Approximate K-NN model improves upon the classical K-NN Model to lend it scalability in a telecom environment
By : Flytxt R&D Team
Identifying subscribers having similar interests and usage patterns and grouping them together is a very useful data mining technique in telecom. This provides meaningful insights about the usage characteristics of a set of subscribers and helps telcos in devising appropriate campaigns and recommendations. K-Nearest Neighbor (K-NN) model is one of the classical algorithms that is commonly used for this purpose. Given a set of subscriber attributes, it attempts to find K (a variable) number of subscribers with similar attributes. One of the advantages of K-NN model is that it requires no training but can learn a very complex model. However, one of its major challenges is its limitation in scalability as it uses brute force searching in the entire database. This could take a considerable amount of time in a typical big data environment of telcos. Further, if the query consists of many subscriber attributes, it is impossible to perform real-time analytics on the data.
Flytxt has developed an Approximate K-NN model based on a Locality Sensitive Hashing technique (LSH), which can address this issue of scalability without compromising much on the accuracy. Using this method, subscribers are segregated based on the extent of similarities in attribute, either in the same bucket or in the nearest bucket. This arrangement helps in efficient storage and querying in the database.

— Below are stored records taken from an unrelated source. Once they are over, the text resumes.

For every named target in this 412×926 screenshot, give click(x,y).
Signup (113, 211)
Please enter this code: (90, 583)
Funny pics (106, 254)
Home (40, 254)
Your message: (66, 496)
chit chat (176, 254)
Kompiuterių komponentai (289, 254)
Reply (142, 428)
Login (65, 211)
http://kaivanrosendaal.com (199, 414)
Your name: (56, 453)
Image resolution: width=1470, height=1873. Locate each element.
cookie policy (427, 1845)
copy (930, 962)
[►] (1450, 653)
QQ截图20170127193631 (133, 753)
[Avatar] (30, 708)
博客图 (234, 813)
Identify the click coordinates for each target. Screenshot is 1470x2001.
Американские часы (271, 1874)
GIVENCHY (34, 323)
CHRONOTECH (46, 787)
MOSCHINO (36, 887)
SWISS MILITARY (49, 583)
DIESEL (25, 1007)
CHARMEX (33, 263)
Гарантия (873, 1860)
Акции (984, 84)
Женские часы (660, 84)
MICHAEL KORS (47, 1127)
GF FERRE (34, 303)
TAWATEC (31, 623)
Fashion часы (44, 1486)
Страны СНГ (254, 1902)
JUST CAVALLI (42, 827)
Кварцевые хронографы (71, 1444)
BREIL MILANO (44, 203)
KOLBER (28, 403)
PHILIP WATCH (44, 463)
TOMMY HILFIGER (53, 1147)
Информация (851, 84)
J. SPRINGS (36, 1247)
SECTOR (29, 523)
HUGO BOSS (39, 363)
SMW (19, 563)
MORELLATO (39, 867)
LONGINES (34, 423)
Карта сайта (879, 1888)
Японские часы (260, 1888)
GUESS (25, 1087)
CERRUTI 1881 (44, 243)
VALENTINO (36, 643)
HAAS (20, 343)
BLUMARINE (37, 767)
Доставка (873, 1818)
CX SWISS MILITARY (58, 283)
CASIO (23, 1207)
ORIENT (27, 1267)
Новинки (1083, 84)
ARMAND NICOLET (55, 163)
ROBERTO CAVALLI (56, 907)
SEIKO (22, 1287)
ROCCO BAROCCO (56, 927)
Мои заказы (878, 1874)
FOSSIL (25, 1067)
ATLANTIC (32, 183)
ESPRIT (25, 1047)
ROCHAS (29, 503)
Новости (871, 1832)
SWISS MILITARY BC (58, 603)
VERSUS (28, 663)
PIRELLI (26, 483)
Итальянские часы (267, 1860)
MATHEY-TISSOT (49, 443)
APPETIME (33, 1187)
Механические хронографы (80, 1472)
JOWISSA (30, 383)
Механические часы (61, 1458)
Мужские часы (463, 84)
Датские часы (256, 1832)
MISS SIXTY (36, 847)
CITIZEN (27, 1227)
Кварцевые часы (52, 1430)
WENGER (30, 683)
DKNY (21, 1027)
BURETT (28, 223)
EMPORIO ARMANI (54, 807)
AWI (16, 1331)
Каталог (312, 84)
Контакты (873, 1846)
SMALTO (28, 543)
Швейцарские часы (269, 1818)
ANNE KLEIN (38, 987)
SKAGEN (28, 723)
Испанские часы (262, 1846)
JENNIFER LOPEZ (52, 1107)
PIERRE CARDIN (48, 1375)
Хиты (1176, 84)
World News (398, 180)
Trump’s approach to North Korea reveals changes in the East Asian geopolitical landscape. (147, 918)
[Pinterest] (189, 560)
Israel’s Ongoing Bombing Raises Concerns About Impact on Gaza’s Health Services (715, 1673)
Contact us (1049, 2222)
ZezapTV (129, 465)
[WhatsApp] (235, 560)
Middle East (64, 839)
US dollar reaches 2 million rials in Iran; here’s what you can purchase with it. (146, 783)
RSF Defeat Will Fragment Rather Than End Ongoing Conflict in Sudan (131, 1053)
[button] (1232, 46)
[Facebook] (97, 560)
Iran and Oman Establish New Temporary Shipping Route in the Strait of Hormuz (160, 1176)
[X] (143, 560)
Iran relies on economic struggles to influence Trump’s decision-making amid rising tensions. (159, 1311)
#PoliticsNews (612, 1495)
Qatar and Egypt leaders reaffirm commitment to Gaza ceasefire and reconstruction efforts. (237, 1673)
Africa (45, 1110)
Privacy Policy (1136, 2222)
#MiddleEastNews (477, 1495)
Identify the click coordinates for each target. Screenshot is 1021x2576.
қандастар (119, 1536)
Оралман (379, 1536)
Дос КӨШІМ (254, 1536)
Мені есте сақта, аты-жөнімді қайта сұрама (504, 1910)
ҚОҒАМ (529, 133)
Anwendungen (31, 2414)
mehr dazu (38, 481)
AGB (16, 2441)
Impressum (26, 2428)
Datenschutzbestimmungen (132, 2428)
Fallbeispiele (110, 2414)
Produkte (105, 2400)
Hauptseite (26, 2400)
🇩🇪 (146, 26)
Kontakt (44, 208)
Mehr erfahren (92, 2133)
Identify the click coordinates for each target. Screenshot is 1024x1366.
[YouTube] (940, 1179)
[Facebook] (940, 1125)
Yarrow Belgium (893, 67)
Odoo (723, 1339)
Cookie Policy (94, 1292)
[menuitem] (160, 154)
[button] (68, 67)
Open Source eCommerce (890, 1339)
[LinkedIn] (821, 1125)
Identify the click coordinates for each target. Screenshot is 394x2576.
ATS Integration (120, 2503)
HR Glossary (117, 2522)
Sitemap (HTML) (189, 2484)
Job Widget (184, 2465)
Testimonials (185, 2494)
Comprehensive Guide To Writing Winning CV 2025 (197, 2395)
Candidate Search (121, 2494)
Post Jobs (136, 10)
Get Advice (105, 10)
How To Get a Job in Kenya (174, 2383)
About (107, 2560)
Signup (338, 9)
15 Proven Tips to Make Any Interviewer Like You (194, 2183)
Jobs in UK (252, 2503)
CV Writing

Flytxt utilized this model to build an approximate K-NN classifier that can provide classification results by searching on fewer samples and can maintain accuracy levels of the original model. We used a large dataset of a Tier-1 Operator, where the goal was to predict which subscribers are going to churn in the next 15 days. Each subscriber’s feature profile consisted of 36 KPIs, representing their historical usages for last 3 months. Our classifier gave similar accuracy (F1-Score) to a brute force K-NN classifier by searching on 1/100th of the samples used by the latter. The figure shows the above accuracy statistics of brute force K-NN classifier and LSH.